GESTELLTE AUFGABE A
Geben Sie im Text über Führung und Management die Passage von "Auch Sie sind Teil von" bis "analysieren und reflektieren." wieder und tauschen Sie dabei "Digitalisierung" gegen "Automatisierung" aus.

VORLIEGENDER TEXT
■ ■ ■
Auch Sie sind Teil von mehr Agilität, auch Sie sind Teil der Digitalisierung und auch Sie sind ein wichtiges Element der gelebten Kultur in Ihrem Unternehmen. Was Sie tun und nicht tun hat weitreichende Folgen. Ihr Handeln, Ihr Beispiel bestimmen noch immer das Geschick des Unternehmens. Und dennoch, oder gerade deshalb, sollten auch Sie sich als variable in die Gleichung mit einbeziehen. Auch Sie selbst sollten Ihre persönlichen, erlernten und ererbten Management- und Führungstraditionen überdenken, Ihr Managementdesign und Ihren eigenen Umgang mit Führung zukunftsgerichtet analysieren und reflektieren.
 
Wären wir 20 Jahre weiter, hätten Sie Ihre Produktion und Kreativabteilungen zu 100% automatisiert, würde “künstliche Intelligenz” den Zeitgeschmack analysieren und mit geeigneten Produktentwicklungen darauf reagieren und würden autonome Fahrzeuge Ihre Waren ausliefern, dann wäre Ihr Unternehmen nur ein kleines Rad im mächtigen Getriebe der Versorgungskette unseres Lebens in diesem Landes – und Ihr Handeln nicht weiter relevant.
Aber noch arbeiten in Ihren Unternehmen Menschen, noch geht es darum diese und sich selbst  richtig zu führen und diese Führung und die Intention und die Ausgestaltung von Management immer wieder und konsequent an das anzupassen, was das Geschäft und das Geschäftsmodell verlangen.
 
Noch vor 20 Jahren war vieles logisch und richtig, was heute, unter anderen Rahmenbedingungen, bedenklich ist. Neben den Geschäftsmodellen war die Maxime, den damals noch langfristig investierenden Anteilseigner zufrieden zu stellen. Heute handeln an der Börse mehr Algorithmen als Menschen. Heute hat sich der Finanzmarkt von der Realwirtschaft entkoppelt. Heute kommen als Gegenbewegung immer mehr ethische und menschliche Elemente in den Fokus guter Führung und guten Managements.
Auch hier herrscht Vielfalt vor. Ambidextrie ist in aller Munde und Beid- oder eher Vielhändigkeit gefragt. Schließlich gilt es die Diskrepanz zwischen einer wachsenden Komplexität und Dynamik und der Notwendigkeit von mehr Sicherheit, Stabilität und Resilienz zu meistern.
■ ■ ■
EXTRAHIERTE ZEILEN
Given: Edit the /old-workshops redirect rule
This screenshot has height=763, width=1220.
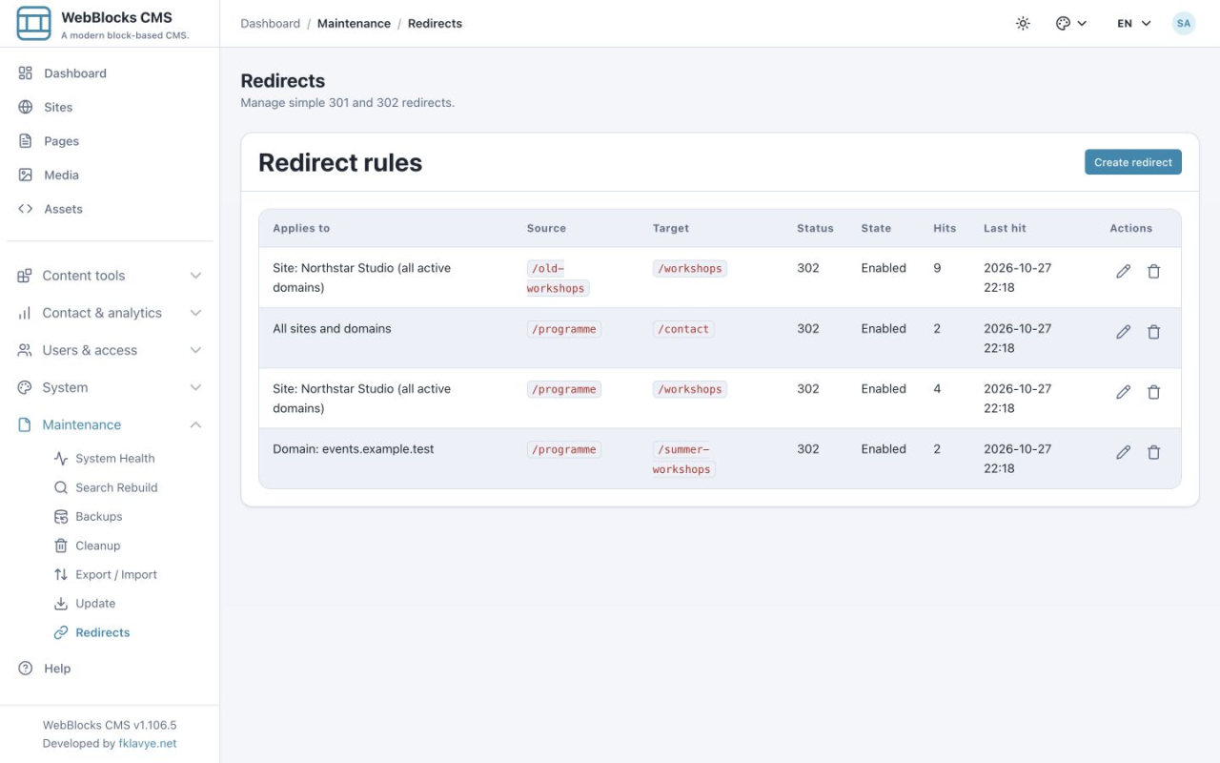Looking at the screenshot, I should 1123,272.
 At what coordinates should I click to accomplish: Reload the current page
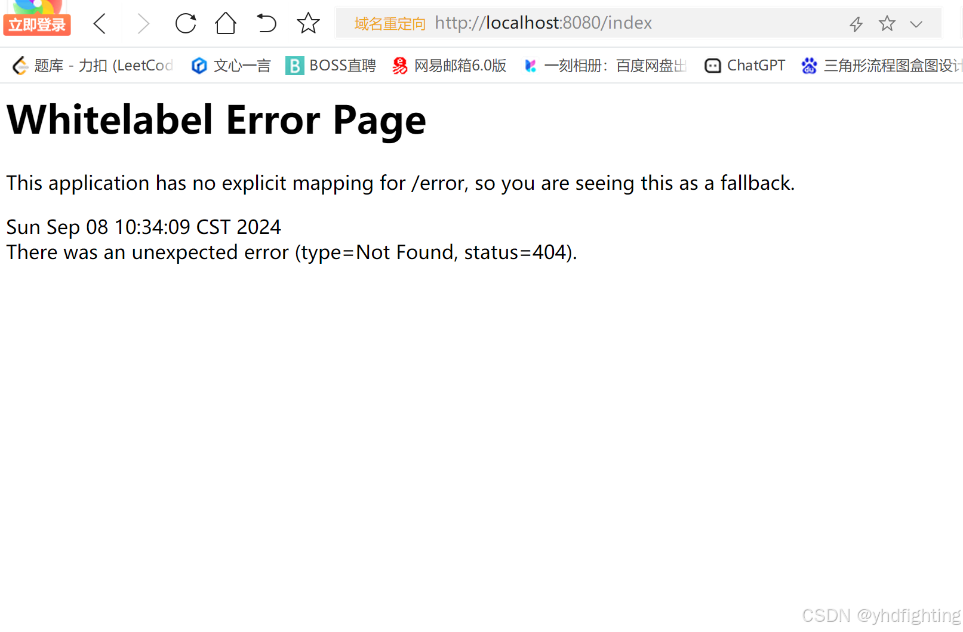(186, 23)
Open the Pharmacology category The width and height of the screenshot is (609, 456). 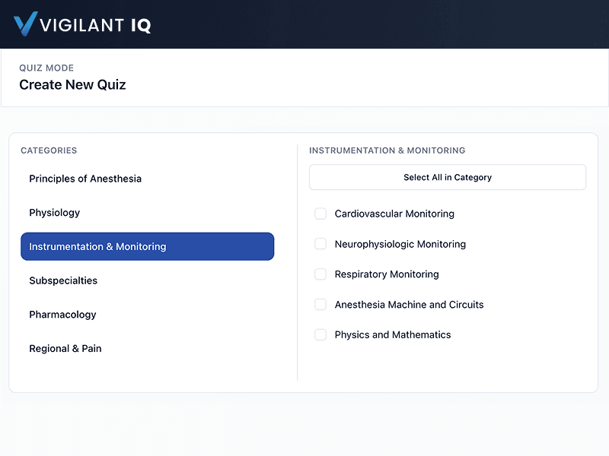click(62, 315)
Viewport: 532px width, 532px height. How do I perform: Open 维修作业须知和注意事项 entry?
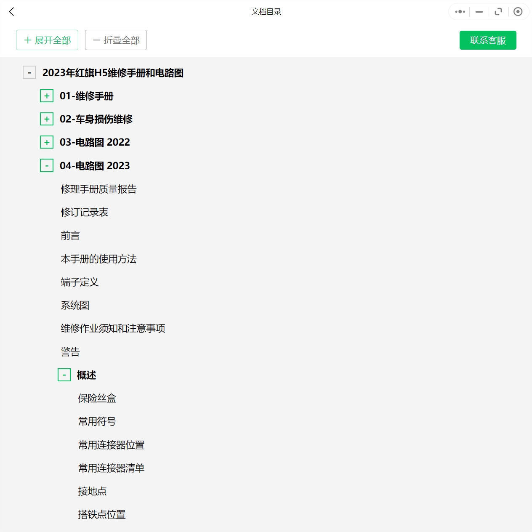113,328
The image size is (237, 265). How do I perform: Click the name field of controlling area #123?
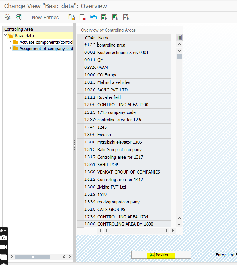click(x=134, y=45)
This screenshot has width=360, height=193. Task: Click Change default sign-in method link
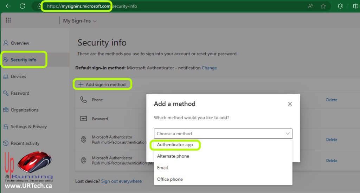click(x=209, y=68)
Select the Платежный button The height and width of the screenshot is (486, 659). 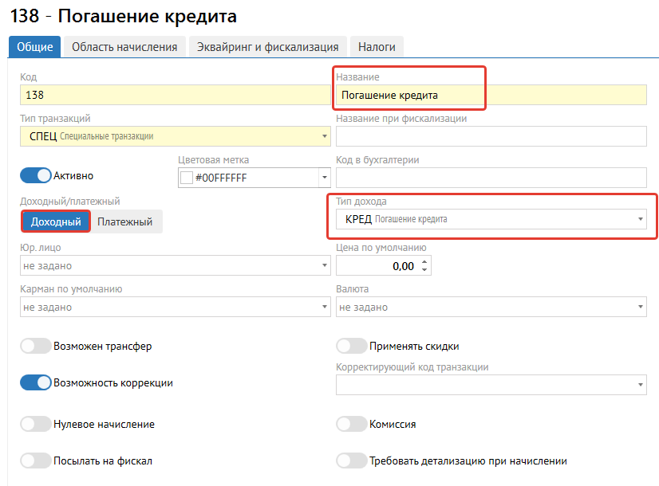click(124, 221)
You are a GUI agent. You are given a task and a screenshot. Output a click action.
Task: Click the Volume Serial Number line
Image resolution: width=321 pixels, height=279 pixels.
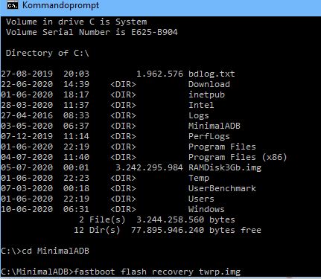point(92,32)

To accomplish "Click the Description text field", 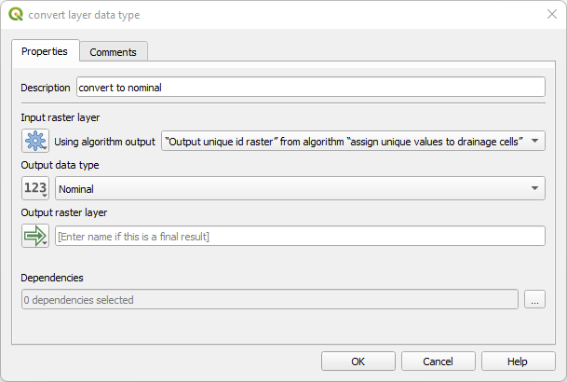I will (x=310, y=87).
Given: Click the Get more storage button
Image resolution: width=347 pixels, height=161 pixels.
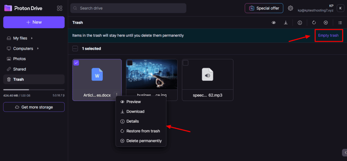Looking at the screenshot, I should tap(34, 107).
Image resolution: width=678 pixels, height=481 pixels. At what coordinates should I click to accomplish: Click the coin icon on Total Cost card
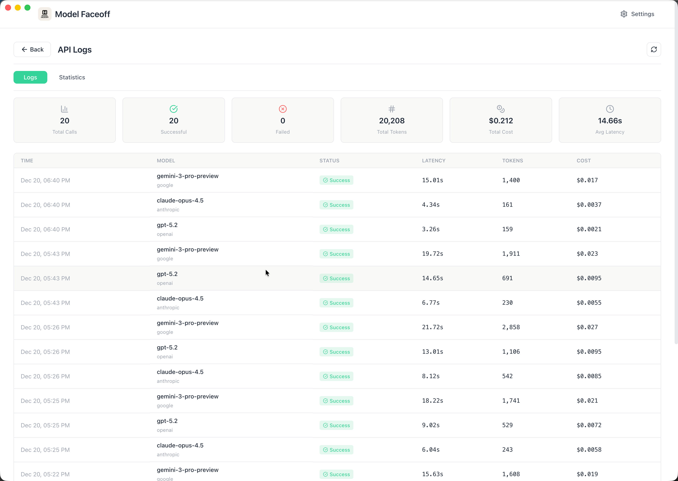(501, 109)
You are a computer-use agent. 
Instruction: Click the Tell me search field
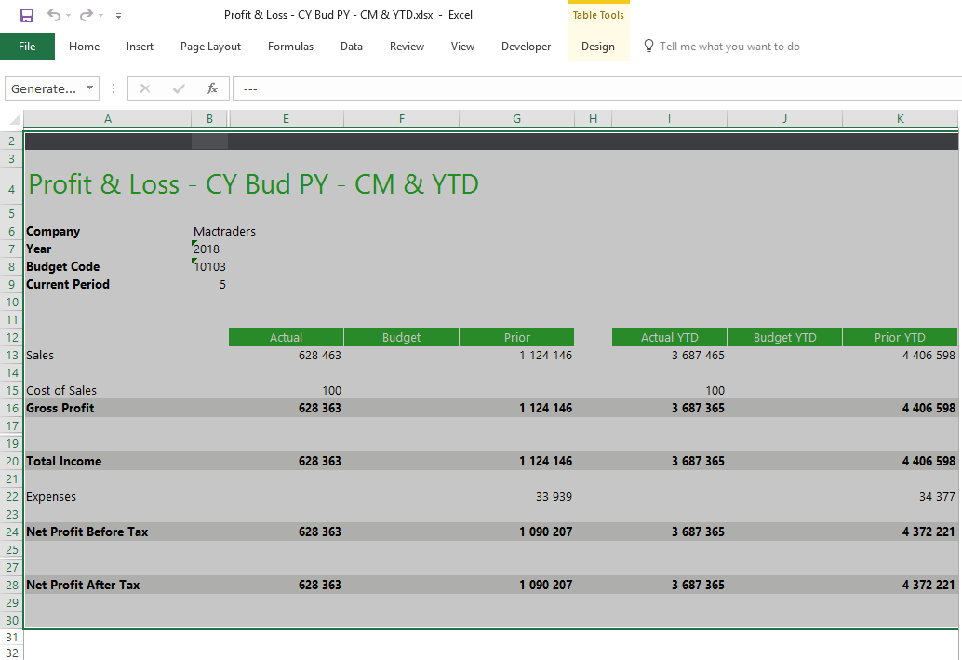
■ ■ ■
GESTELLTE AUFGABE B
Setzen Sie die Zeilen unter dem Text, von der Zeile mit "Given: Click the Get more storage button" bis zum Ende dieser Zeilen, in eine JSON-Liste aus Zeichenketten, eine je Zeile und ohne Leerzeilen. Lassen Sie die Bilder weg.

AUSGEARBEITETE LÖSUNG A
Auch Sie sind Teil von mehr Agilität, auch Sie sind Teil der Automatisierung und auch Sie sind ein wichtiges Element der gelebten Kultur in Ihrem Unternehmen. Was Sie tun und nicht tun hat weitreichende Folgen. Ihr Handeln, Ihr Beispiel bestimmen noch immer das Geschick des Unternehmens. Und dennoch, oder gerade deshalb, sollten auch Sie sich als variable in die Gleichung mit einbeziehen. Auch Sie selbst sollten Ihre persönlichen, erlernten und ererbten Management- und Führungstraditionen überdenken, Ihr Managementdesign und Ihren eigenen Umgang mit Führung zukunftsgerichtet analysieren und reflektieren.

AUSGEARBEITETE LÖSUNG B
[
  "Given: Click the Get more storage button",
  "Image resolution: width=347 pixels, height=161 pixels.",
  "Looking at the screenshot, I should tap(34, 107).",
  "Image resolution: width=678 pixels, height=481 pixels. At what coordinates should I click to accomplish: Click the coin icon on Total Cost card",
  "(501, 109)",
  "You are a computer-use agent. ",
  "Instruction: Click the Tell me search field"
]